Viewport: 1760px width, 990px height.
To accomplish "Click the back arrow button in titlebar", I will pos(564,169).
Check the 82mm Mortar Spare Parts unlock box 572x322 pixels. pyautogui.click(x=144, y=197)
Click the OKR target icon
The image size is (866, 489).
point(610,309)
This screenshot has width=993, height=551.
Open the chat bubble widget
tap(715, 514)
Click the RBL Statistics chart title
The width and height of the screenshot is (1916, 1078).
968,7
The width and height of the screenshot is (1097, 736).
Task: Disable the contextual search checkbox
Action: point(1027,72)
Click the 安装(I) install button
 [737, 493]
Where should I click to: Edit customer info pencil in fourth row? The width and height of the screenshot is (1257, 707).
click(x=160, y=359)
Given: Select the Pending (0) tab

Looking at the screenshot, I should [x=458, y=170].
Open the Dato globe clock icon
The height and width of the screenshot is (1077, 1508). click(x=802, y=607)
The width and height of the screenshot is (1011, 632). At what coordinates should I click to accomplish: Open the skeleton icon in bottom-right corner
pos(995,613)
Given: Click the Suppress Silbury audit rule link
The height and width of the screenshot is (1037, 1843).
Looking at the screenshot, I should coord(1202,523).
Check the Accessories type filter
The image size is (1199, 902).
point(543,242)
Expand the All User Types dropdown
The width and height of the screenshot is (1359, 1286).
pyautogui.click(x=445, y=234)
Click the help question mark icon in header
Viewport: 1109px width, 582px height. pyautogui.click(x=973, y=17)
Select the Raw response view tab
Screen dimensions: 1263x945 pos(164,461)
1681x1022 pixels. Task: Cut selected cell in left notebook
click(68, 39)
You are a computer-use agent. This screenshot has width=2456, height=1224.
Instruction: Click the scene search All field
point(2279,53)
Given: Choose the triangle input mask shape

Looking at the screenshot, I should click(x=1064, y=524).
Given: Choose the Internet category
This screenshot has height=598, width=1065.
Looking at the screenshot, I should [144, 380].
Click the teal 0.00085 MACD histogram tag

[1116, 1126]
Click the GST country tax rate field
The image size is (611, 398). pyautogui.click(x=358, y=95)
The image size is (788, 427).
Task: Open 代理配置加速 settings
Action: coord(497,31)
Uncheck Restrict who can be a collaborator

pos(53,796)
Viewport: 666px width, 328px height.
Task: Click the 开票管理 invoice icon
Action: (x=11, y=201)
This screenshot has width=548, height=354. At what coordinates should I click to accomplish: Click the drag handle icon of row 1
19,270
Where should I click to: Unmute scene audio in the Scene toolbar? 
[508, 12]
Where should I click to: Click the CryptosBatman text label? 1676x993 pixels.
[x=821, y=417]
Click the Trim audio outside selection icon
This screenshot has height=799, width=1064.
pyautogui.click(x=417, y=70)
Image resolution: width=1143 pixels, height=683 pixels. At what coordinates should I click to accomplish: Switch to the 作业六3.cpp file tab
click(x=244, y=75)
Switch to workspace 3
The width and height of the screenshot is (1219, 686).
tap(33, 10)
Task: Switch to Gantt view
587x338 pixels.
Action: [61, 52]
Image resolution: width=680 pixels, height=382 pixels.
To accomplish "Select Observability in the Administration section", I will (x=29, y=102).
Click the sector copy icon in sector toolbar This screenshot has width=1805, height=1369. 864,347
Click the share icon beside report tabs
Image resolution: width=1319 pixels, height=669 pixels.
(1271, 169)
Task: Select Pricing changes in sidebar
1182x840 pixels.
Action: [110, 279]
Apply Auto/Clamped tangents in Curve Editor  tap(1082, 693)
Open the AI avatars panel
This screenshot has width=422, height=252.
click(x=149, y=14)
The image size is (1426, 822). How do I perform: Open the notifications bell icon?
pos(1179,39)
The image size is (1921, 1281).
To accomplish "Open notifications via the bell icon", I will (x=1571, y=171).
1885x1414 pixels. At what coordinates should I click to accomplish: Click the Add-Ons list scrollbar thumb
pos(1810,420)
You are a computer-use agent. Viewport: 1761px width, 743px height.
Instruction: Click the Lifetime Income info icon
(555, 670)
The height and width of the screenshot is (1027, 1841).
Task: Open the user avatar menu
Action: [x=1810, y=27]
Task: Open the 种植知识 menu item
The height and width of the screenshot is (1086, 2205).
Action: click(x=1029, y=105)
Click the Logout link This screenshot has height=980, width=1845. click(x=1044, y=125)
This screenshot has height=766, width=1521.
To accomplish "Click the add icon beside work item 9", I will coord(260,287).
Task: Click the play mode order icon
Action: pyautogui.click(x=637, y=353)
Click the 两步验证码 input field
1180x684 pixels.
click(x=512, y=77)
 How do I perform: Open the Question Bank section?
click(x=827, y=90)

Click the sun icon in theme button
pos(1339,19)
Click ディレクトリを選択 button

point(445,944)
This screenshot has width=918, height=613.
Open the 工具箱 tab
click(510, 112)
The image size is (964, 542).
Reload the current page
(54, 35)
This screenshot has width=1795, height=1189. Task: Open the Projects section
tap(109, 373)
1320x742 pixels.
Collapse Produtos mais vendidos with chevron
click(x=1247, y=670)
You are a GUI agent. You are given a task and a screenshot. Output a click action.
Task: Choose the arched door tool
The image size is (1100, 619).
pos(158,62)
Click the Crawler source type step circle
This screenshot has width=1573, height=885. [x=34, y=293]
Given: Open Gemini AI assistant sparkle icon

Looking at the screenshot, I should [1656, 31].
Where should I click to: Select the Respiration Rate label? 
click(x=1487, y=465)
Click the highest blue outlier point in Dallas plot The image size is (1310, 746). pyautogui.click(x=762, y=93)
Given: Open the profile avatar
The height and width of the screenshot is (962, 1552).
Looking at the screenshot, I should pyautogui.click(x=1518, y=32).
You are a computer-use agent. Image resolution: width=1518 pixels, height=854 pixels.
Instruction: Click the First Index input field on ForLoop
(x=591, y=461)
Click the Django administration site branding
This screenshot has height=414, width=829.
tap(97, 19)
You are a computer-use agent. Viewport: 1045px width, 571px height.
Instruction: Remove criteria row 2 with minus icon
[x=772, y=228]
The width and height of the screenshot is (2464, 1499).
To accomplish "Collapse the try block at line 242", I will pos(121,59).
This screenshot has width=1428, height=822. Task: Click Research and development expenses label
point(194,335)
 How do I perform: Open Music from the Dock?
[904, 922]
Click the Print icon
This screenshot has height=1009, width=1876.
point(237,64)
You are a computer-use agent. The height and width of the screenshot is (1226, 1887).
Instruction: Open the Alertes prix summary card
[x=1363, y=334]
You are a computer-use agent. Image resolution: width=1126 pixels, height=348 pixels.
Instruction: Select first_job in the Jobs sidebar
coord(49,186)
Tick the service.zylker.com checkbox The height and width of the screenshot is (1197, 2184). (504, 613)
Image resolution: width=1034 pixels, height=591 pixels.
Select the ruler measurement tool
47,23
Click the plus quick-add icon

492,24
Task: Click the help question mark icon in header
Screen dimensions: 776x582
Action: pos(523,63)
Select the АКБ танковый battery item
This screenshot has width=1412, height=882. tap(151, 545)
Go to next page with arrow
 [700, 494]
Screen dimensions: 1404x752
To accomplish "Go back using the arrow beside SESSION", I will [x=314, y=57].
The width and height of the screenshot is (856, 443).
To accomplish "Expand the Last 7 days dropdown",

| TASK BRIEF |
Copy the lines above, please. Keep them exact.

| TASK RESULT |
Viewport: 1760px width, 990px height.
To accomplish "Click the back arrow button in titlebar", I will pos(564,169).
Check the 82mm Mortar Spare Parts unlock box 572x322 pixels. pyautogui.click(x=144, y=197)
Click the OKR target icon
The image size is (866, 489).
point(610,309)
This screenshot has width=993, height=551.
Open the chat bubble widget
tap(715, 514)
Click the RBL Statistics chart title
The width and height of the screenshot is (1916, 1078).
968,7
The width and height of the screenshot is (1097, 736).
Task: Disable the contextual search checkbox
Action: point(1027,72)
Click the 安装(I) install button
 [737, 493]
Where should I click to: Edit customer info pencil in fourth row? The width and height of the screenshot is (1257, 707).
click(x=160, y=359)
Given: Select the Pending (0) tab

Looking at the screenshot, I should [x=458, y=170].
Open the Dato globe clock icon
The height and width of the screenshot is (1077, 1508). click(x=802, y=607)
The width and height of the screenshot is (1011, 632). At what coordinates should I click to accomplish: Open the skeleton icon in bottom-right corner
pos(995,613)
Given: Click the Suppress Silbury audit rule link
The height and width of the screenshot is (1037, 1843).
Looking at the screenshot, I should coord(1202,523).
Check the Accessories type filter
The image size is (1199, 902).
point(543,242)
Expand the All User Types dropdown
The width and height of the screenshot is (1359, 1286).
pyautogui.click(x=445, y=234)
Click the help question mark icon in header
Viewport: 1109px width, 582px height. pyautogui.click(x=973, y=17)
Select the Raw response view tab
Screen dimensions: 1263x945 pos(164,461)
1681x1022 pixels. Task: Cut selected cell in left notebook
click(68, 39)
You are a computer-use agent. This screenshot has width=2456, height=1224.
Instruction: Click the scene search All field
point(2279,53)
Given: Choose the triangle input mask shape

Looking at the screenshot, I should click(x=1064, y=524).
Given: Choose the Internet category
This screenshot has height=598, width=1065.
Looking at the screenshot, I should [144, 380].
Click the teal 0.00085 MACD histogram tag

[1116, 1126]
Click the GST country tax rate field
The image size is (611, 398). pyautogui.click(x=358, y=95)
The image size is (788, 427).
Task: Open 代理配置加速 settings
Action: coord(497,31)
Uncheck Restrict who can be a collaborator

pos(53,796)
Viewport: 666px width, 328px height.
Task: Click the 开票管理 invoice icon
Action: (x=11, y=201)
This screenshot has width=548, height=354. At what coordinates should I click to accomplish: Click the drag handle icon of row 1
19,270
Where should I click to: Unmute scene audio in the Scene toolbar? 
[508, 12]
Where should I click to: Click the CryptosBatman text label? 1676x993 pixels.
[x=821, y=417]
Click the Trim audio outside selection icon
This screenshot has height=799, width=1064.
pyautogui.click(x=417, y=70)
Image resolution: width=1143 pixels, height=683 pixels. At what coordinates should I click to accomplish: Switch to the 作业六3.cpp file tab
click(x=244, y=75)
Switch to workspace 3
The width and height of the screenshot is (1219, 686).
tap(33, 10)
Task: Switch to Gantt view
587x338 pixels.
Action: [61, 52]
Image resolution: width=680 pixels, height=382 pixels.
To accomplish "Select Observability in the Administration section", I will (x=29, y=102).
Click the sector copy icon in sector toolbar This screenshot has width=1805, height=1369. 864,347
Click the share icon beside report tabs
Image resolution: width=1319 pixels, height=669 pixels.
(1271, 169)
Task: Select Pricing changes in sidebar
1182x840 pixels.
Action: [110, 279]
Apply Auto/Clamped tangents in Curve Editor  tap(1082, 693)
Open the AI avatars panel
This screenshot has width=422, height=252.
click(x=149, y=14)
The image size is (1426, 822). How do I perform: Open the notifications bell icon?
pos(1179,39)
The image size is (1921, 1281).
To accomplish "Open notifications via the bell icon", I will (x=1571, y=171).
1885x1414 pixels. At what coordinates should I click to accomplish: Click the Add-Ons list scrollbar thumb
pos(1810,420)
You are a computer-use agent. Viewport: 1761px width, 743px height.
Instruction: Click the Lifetime Income info icon
(555, 670)
The height and width of the screenshot is (1027, 1841).
Task: Open the user avatar menu
Action: [x=1810, y=27]
Task: Open the 种植知识 menu item
The height and width of the screenshot is (1086, 2205).
Action: click(x=1029, y=105)
Click the Logout link This screenshot has height=980, width=1845. click(x=1044, y=125)
This screenshot has height=766, width=1521.
To accomplish "Click the add icon beside work item 9", I will coord(260,287).
Task: Click the play mode order icon
Action: pyautogui.click(x=637, y=353)
Click the 两步验证码 input field
1180x684 pixels.
click(x=512, y=77)
 How do I perform: Open the Question Bank section?
click(x=827, y=90)

Click the sun icon in theme button
pos(1339,19)
Click ディレクトリを選択 button

point(445,944)
This screenshot has width=918, height=613.
Open the 工具箱 tab
click(510, 112)
The image size is (964, 542).
Reload the current page
(54, 35)
This screenshot has width=1795, height=1189. Task: Open the Projects section
tap(109, 373)
1320x742 pixels.
Collapse Produtos mais vendidos with chevron
click(x=1247, y=670)
You are a GUI agent. You are given a task and a screenshot. Output a click action.
Task: Choose the arched door tool
The image size is (1100, 619).
pos(158,62)
Click the Crawler source type step circle
This screenshot has width=1573, height=885. [x=34, y=293]
Given: Open Gemini AI assistant sparkle icon

Looking at the screenshot, I should [1656, 31].
Where should I click to: Select the Respiration Rate label? 
click(x=1487, y=465)
Click the highest blue outlier point in Dallas plot The image size is (1310, 746). pyautogui.click(x=762, y=93)
Given: Open the profile avatar
The height and width of the screenshot is (962, 1552).
Looking at the screenshot, I should pyautogui.click(x=1518, y=32).
You are a computer-use agent. Image resolution: width=1518 pixels, height=854 pixels.
Instruction: Click the First Index input field on ForLoop
(x=591, y=461)
Click the Django administration site branding
This screenshot has height=414, width=829.
tap(97, 19)
You are a computer-use agent. Viewport: 1045px width, 571px height.
Instruction: Remove criteria row 2 with minus icon
[x=772, y=228]
The width and height of the screenshot is (2464, 1499).
To accomplish "Collapse the try block at line 242", I will pos(121,59).
This screenshot has width=1428, height=822. Task: Click Research and development expenses label
point(194,335)
 How do I perform: Open Music from the Dock?
[904, 922]
Click the Print icon
This screenshot has height=1009, width=1876.
point(237,64)
You are a computer-use agent. The height and width of the screenshot is (1226, 1887).
Instruction: Open the Alertes prix summary card
[x=1363, y=334]
You are a computer-use agent. Image resolution: width=1126 pixels, height=348 pixels.
Instruction: Select first_job in the Jobs sidebar
coord(49,186)
Tick the service.zylker.com checkbox The height and width of the screenshot is (1197, 2184). (504, 613)
Image resolution: width=1034 pixels, height=591 pixels.
Select the ruler measurement tool
47,23
Click the plus quick-add icon

492,24
Task: Click the help question mark icon in header
Screen dimensions: 776x582
Action: pos(523,63)
Select the АКБ танковый battery item
This screenshot has width=1412, height=882. tap(151, 545)
Go to next page with arrow
 [700, 494]
Screen dimensions: 1404x752
To accomplish "Go back using the arrow beside SESSION", I will [x=314, y=57].
The width and height of the screenshot is (856, 443).
To accomplish "Expand the Last 7 days dropdown",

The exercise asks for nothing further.